The infection spreads more widely in winter months as the virus becomes more stable when the air is cold and dry.
As temperatures cool down, the sound of sneezing and sniffling gets louder reminding us that the flu season is back.
Seasonal influenza, commonly known as the flu, is caused by the influenza virus that affects our respiratory system, mainly nose and throat, and can vary in symptoms ranging from mild to severe symptoms.
The infection spreads more widely in winter months as the virus becomes more stable when the air is cold and dry. In the UAE, health authorities define the flu season as extending from September to April.
What is scary is that the airborne virus is gradually turning more resistant to antiviral drugs and increasing the number of deaths worldwide.
Health experts in the UAE are urging residents to get flu vaccinations at the earliest. The basics of flu prevention include general hygiene habits like washing hands before eating and avoiding contact with sick peers.
Flu season may be inevitable but we can ward off the infectious disease by revving up our immune system. Have you noticed that two people may have the same exposure to a sick friend - and yet one of them gets sick, while the other doesn't? The difference is often their immune system.
Speaking on ways to boost immunity against the seasonal flu, Dr Nisha Soares, consultant paediatrics at Al Zahra Hospital, Sharjah, said that one of the most powerful tools for a strong immune system can be found right in your own kitchen - it's about the food you eat.

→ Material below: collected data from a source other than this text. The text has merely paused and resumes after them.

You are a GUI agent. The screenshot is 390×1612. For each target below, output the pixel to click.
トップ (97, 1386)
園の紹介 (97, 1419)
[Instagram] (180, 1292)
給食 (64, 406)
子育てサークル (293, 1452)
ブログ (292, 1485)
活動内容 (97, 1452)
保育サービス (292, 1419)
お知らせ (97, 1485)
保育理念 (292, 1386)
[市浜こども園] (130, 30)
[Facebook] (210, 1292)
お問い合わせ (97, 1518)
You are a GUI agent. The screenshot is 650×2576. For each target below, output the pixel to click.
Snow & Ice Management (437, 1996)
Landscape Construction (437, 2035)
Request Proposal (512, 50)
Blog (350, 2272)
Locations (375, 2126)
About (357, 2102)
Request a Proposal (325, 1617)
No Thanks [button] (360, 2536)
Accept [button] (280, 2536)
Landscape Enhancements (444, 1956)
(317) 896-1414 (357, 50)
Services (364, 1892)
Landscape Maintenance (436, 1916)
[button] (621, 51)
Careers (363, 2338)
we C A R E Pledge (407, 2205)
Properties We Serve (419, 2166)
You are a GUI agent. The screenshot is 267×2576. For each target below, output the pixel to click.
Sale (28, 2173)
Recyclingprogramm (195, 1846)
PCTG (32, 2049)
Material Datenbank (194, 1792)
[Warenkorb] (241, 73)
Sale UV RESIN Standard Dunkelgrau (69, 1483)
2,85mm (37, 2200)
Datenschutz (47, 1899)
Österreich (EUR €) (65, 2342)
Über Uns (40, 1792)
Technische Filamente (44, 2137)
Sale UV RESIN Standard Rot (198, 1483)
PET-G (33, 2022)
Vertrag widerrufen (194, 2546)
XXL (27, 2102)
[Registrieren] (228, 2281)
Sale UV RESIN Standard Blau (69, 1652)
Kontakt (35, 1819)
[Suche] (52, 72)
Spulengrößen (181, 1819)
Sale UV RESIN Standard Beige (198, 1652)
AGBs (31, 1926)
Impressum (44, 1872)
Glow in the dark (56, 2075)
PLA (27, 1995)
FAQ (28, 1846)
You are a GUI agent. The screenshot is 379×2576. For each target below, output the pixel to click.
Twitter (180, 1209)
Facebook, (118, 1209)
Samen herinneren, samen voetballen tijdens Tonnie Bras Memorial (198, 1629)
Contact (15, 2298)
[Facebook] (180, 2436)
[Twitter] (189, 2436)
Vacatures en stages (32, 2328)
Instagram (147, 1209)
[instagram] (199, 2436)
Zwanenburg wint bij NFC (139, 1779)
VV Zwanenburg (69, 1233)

"This is a great time to make diet changes: Pile up fruits and vegetables as studies show that people who eat a lot of them get sick less. The nutrients can help your immune system fight viruses and bacteria. Also, regular exercise boosts immunity. According to Harvard Health, you are more likely to get struck by flu when you don't exercise and stay indoors than actually going out in the cold."
She added: "Iron deficiency affects the immune system, especially of children. A 2016 study published by the National Institute of Health found that the overall function of immune cells was much lower in children with iron deficiency."
Dr Fernanda Bonilla, consultant, infectious diseases at the Cleveland Clinic Abu Dhabi, said: "The best thing one can do to protect themselves from flu is to get a vaccine. The flu vaccine protects against the most common strains, significantly reducing a person's chances of contracting the virus.
"By getting the flu vaccine, you are preparing your immune system to fight in case you come into contact with the flu. Flu vaccines cannot 'give you the flu'."
Dr Bonilla added that it is important that people get enough sleep as it helps with immunity. "Adults need between seven and eight hours of sleep while teens and children need 10 or more hours. Well-balanced meals, high in fruits and vegetables, to maintain a healthy weight and regular exercise are also a must to keep away diseases.
"Avoiding contact with people who have contracted the flu and washing hands with soap and using sanitiser can significantly help reduce exposure to the flu virus," she added.